19/10/2020
🎃Garden metaphor
Few things are as beautiful as a thriving garden, I reckon. There’s the obvious attraction of the senses, but deep down, there’s the metaphor that applies to us all. We cultivate our lives in a cyclical manner. Planting the seeds is an intricately connected process of adhering to the conditions we face, our current state of mind, our visions for what’s to come and the actions and choices we make each day.
I’ve spend many an hour in the garden. It was run down but I decided to revive it in a slow, methodical manner. I had a rough plan - a spatial alignment and a set of crops I wished to plant. Having a mother who’s spent the majority of her life as a gardener, I had a few ideas, but mostly, I learned the value of slowing down my own mind and allowing patience and a keen eye to move with the flow of the garden. Trust the plants, I kept telling myself. Trust that nature does not hurry, yet everything is accomplished.
The weather, the slugs, the mould, the soil acidity, the weeds… all factors beyond my preference, yet characteristics that cannot be separated from the life of a gardener. The vision of what I imagine to be a beautiful garden - like that of or the cover of any Garden magazine - became assimilated into the felt sense of joy seeing the stages of growth and decay. We as humans, after all, are only doing the same.

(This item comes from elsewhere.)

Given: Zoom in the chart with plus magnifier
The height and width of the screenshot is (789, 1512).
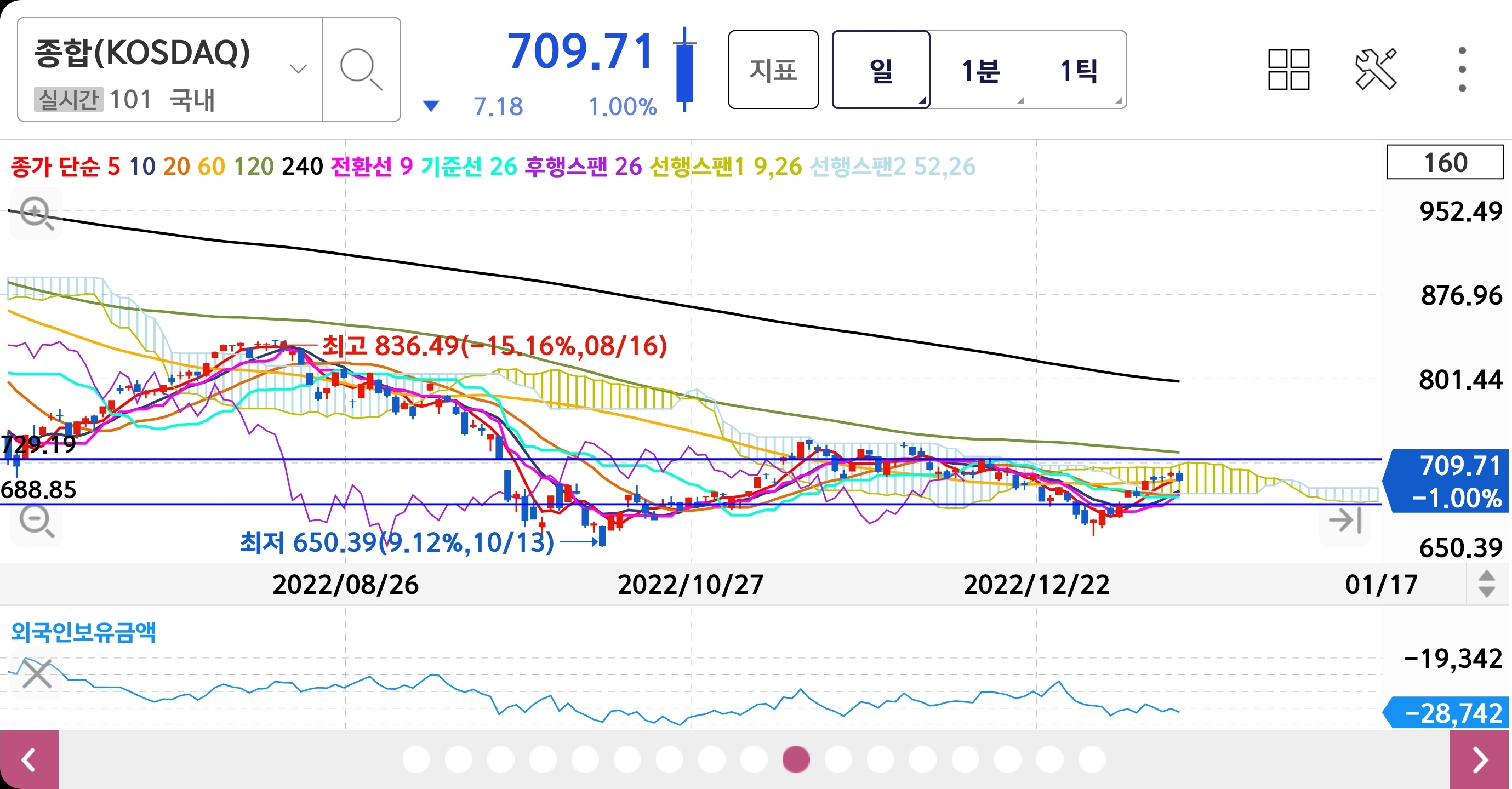Looking at the screenshot, I should pyautogui.click(x=36, y=213).
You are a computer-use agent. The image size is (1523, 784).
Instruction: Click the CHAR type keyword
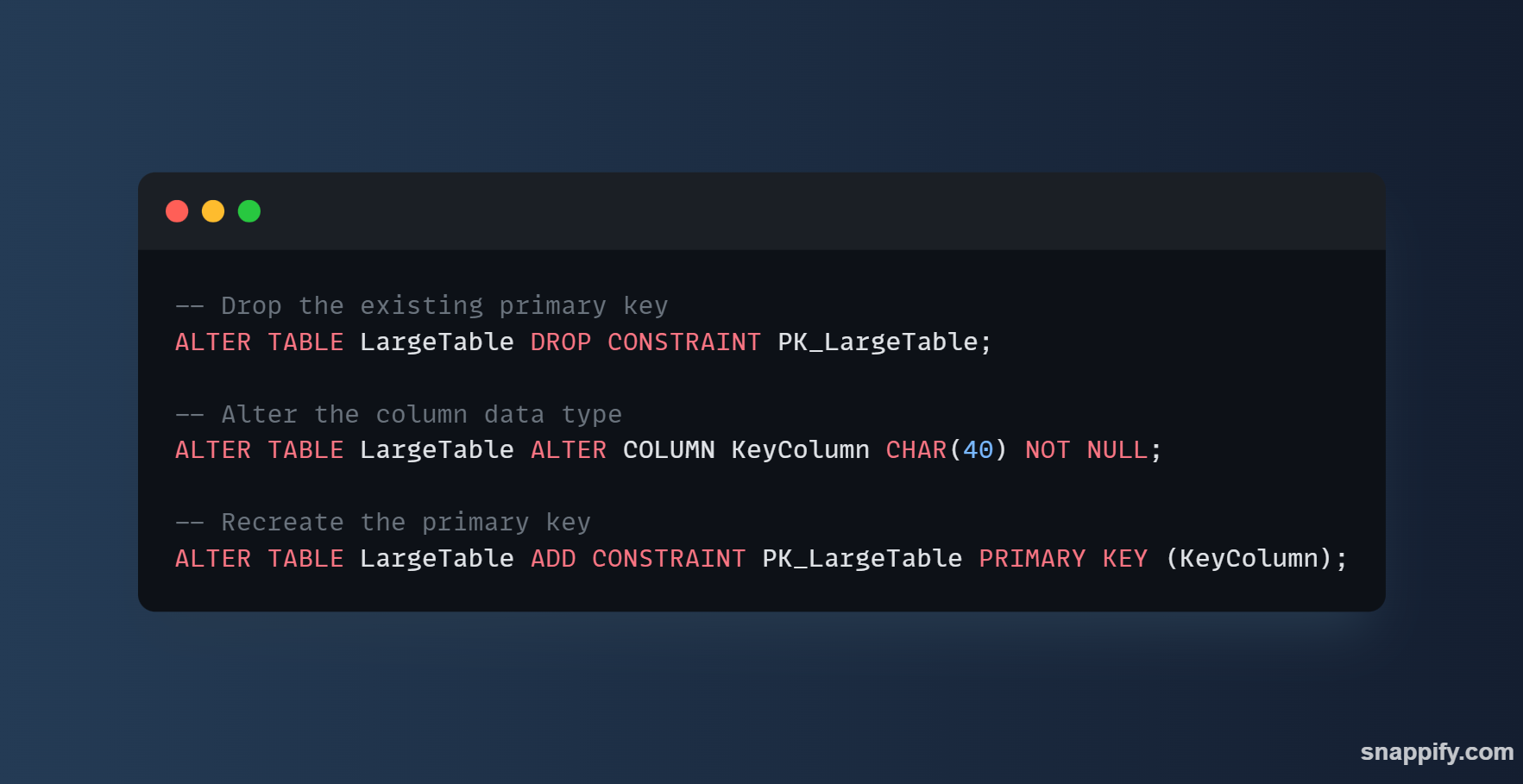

As I harvest the final crops of the season - still have carrots and celery to go - I reflect on what it is to sow the seeds of life. It’s an embodiment of a deeper process of becoming more human. To see happiness and wellbeing not only in those moments with a belly full of plump berries and late summer sun lighting up your patch as if specifically intended for your prized crop. But to adjust and adapt to how our nature changes and is a shared phenomenon - a space to dwell but also to rejoice in the mystery of what we think may control, and what actually lays before us - just a unique opportunity to be with nature.